> _Task to complete_: Return each line of the items below that contains the string "screenshot", copying every line in full. Only exact case matches count.

> _Exercise materials_:
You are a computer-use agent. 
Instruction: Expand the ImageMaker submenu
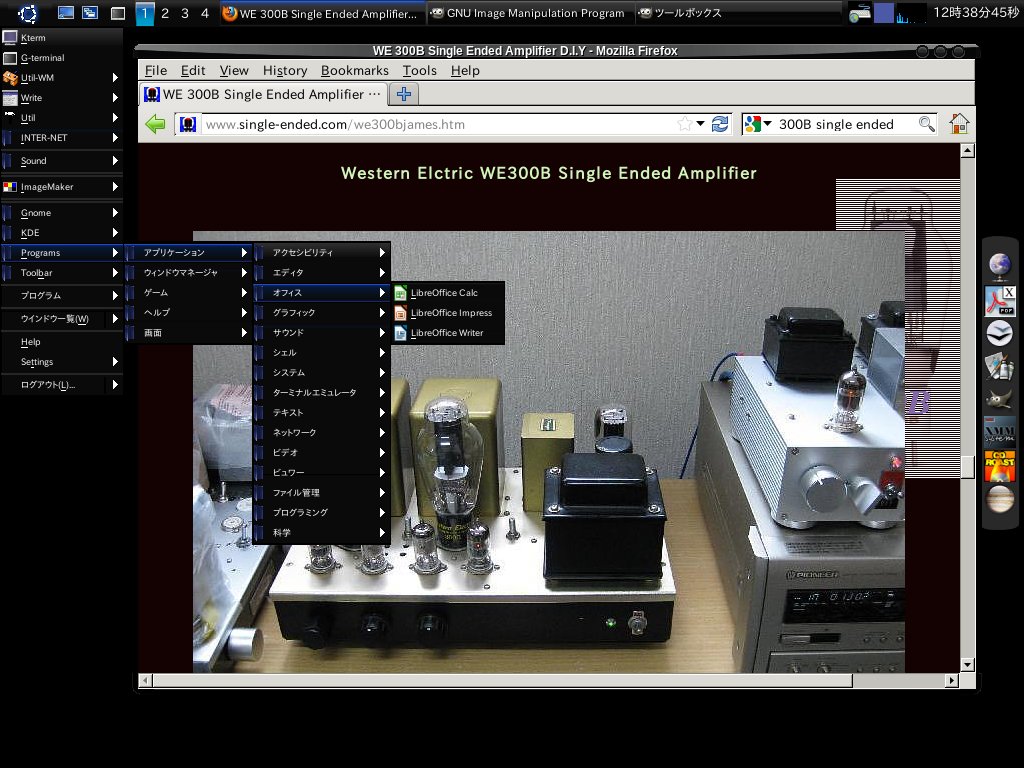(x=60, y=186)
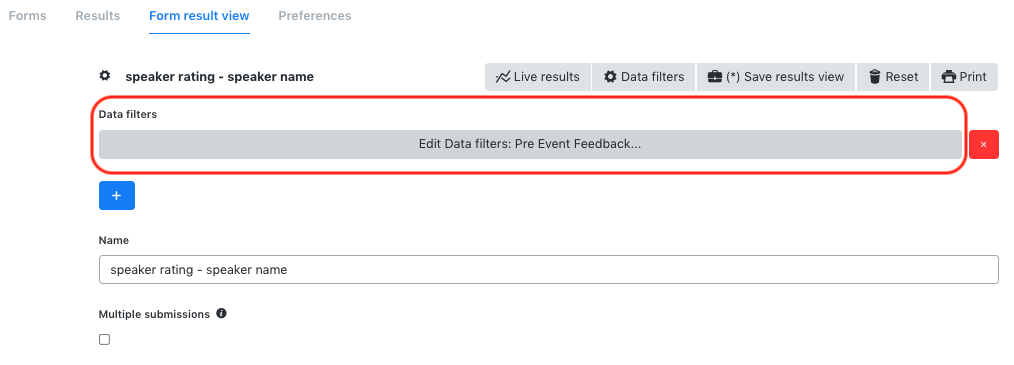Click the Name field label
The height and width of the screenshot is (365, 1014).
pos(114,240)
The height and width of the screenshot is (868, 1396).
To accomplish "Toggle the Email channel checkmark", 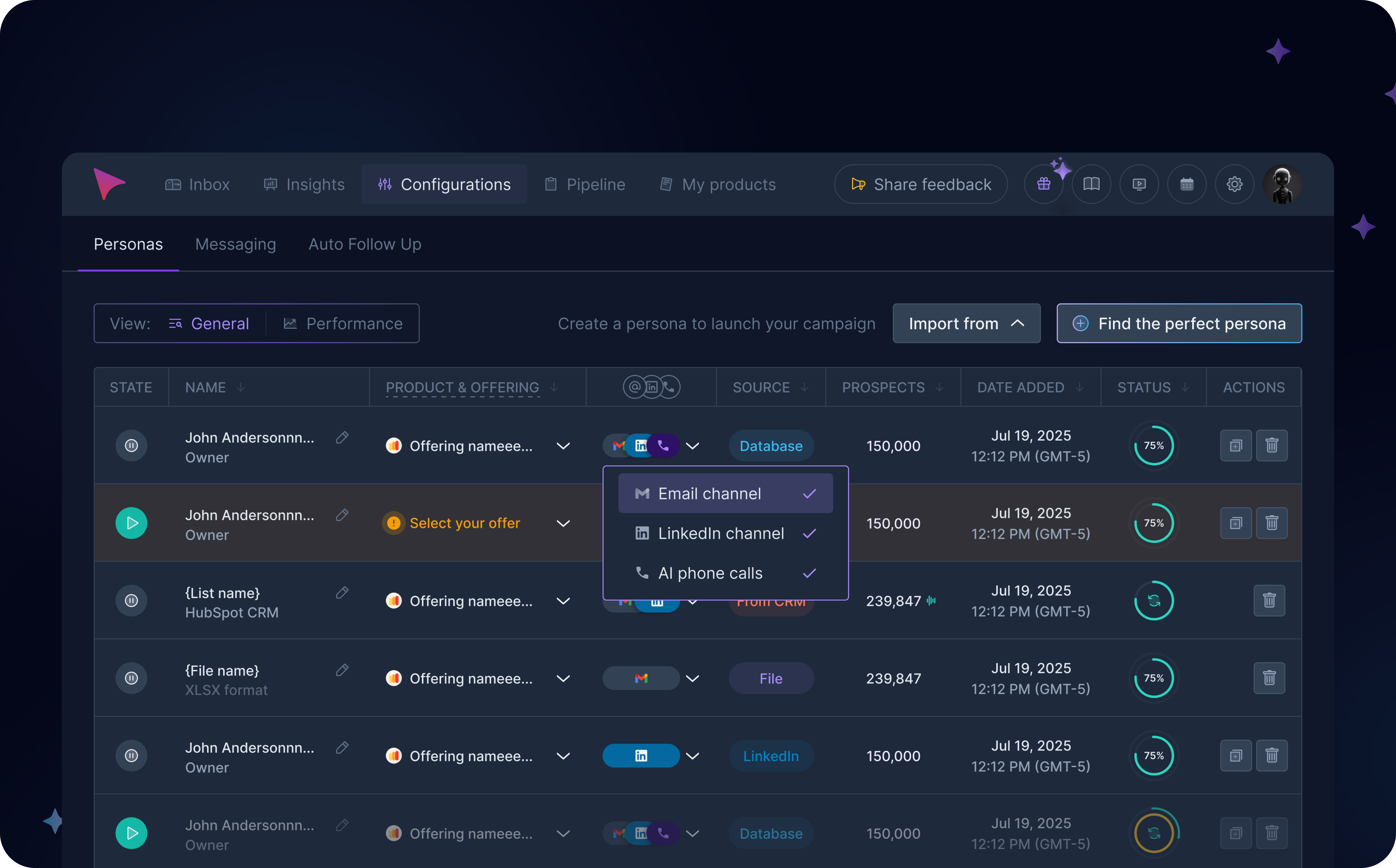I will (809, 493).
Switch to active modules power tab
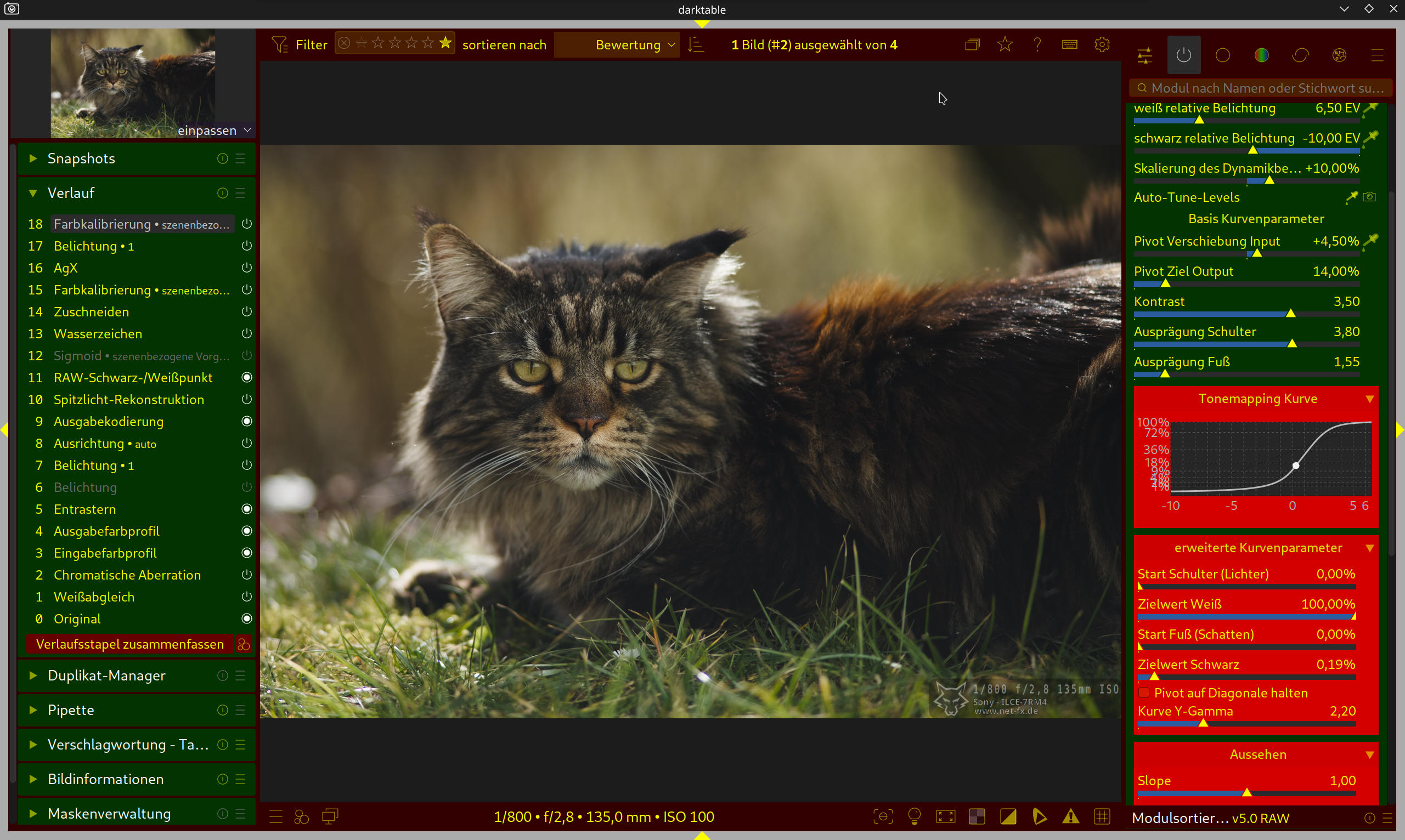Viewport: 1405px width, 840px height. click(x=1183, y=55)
---
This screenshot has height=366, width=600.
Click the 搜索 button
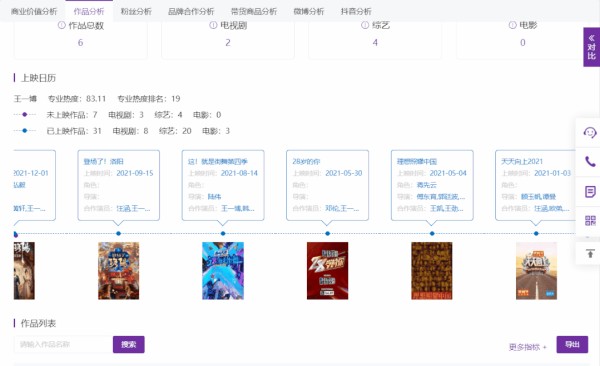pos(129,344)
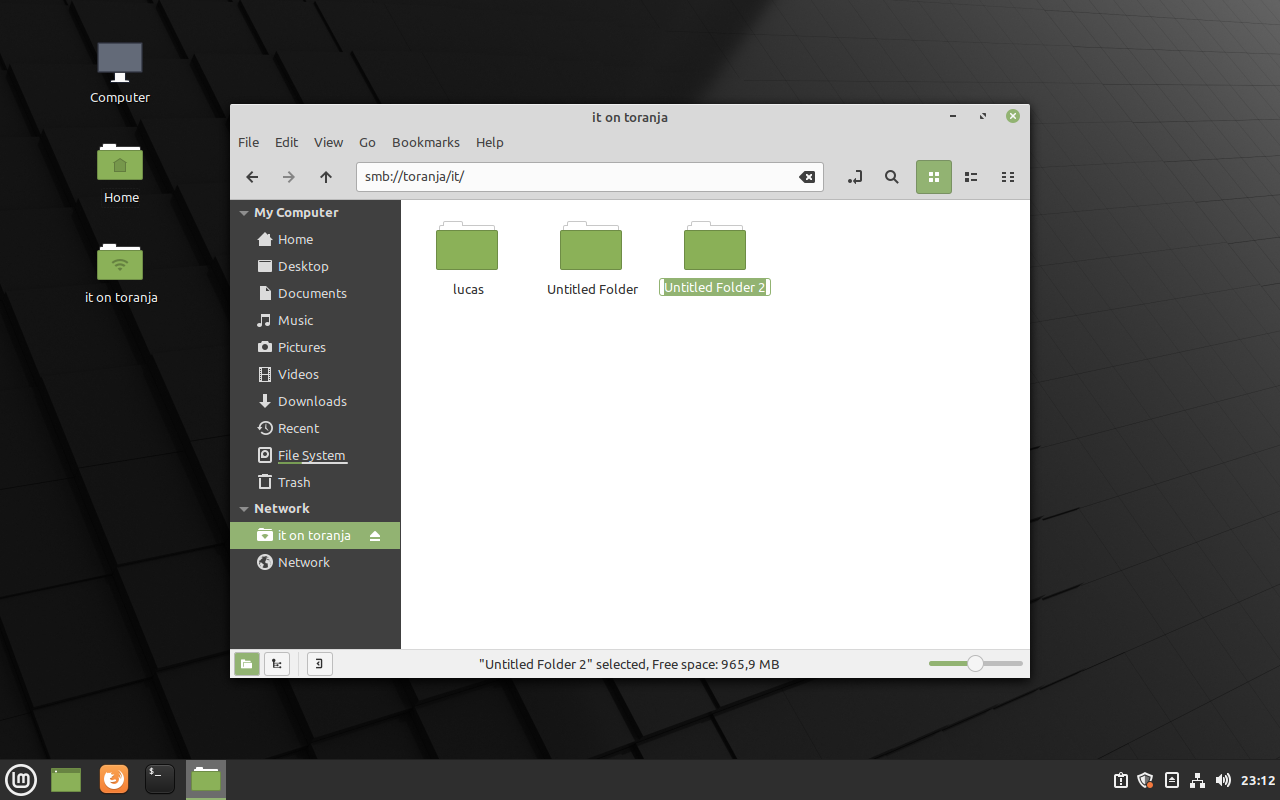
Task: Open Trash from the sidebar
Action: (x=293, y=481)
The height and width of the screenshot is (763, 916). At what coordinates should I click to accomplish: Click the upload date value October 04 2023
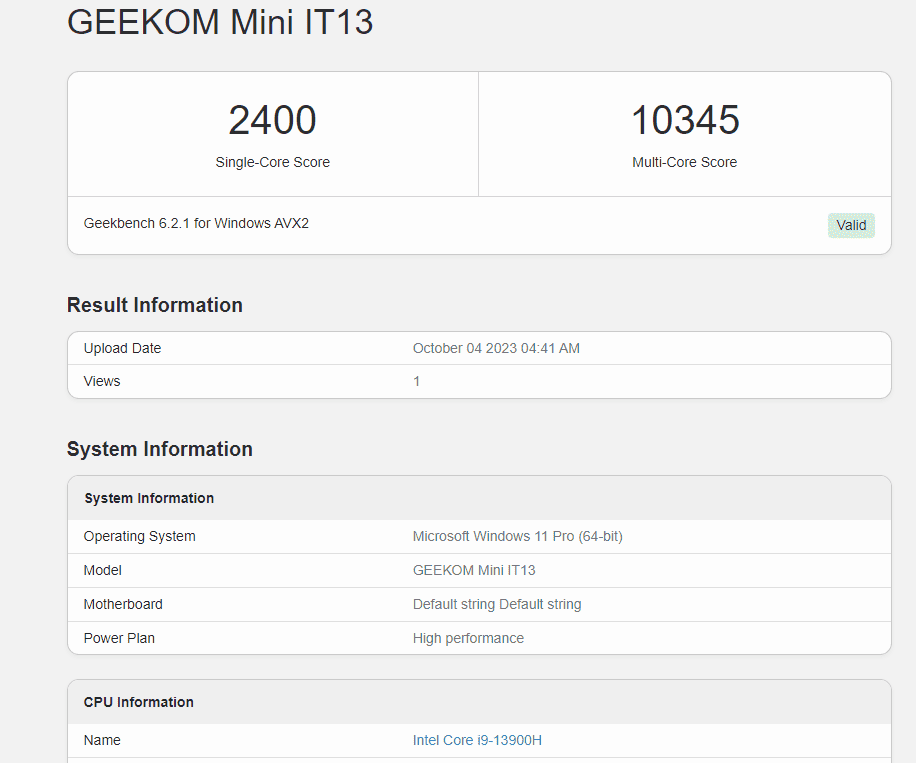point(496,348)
...
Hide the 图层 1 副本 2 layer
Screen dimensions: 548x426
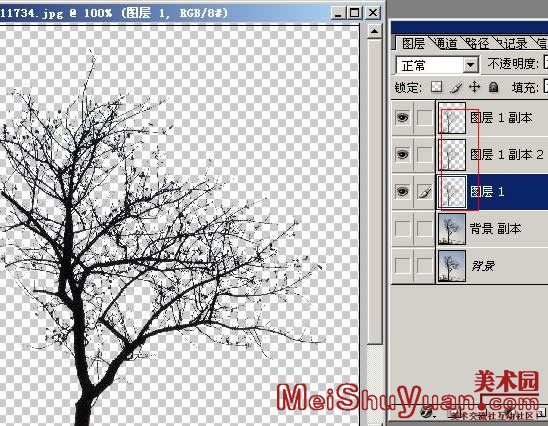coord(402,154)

> _Output for this exercise_:
The height and width of the screenshot is (365, 1014).
The height and width of the screenshot is (868, 1396).
This screenshot has height=366, width=600.
The height and width of the screenshot is (763, 916). At what coordinates should I click to accomplish: Click the upload date value October 04 2023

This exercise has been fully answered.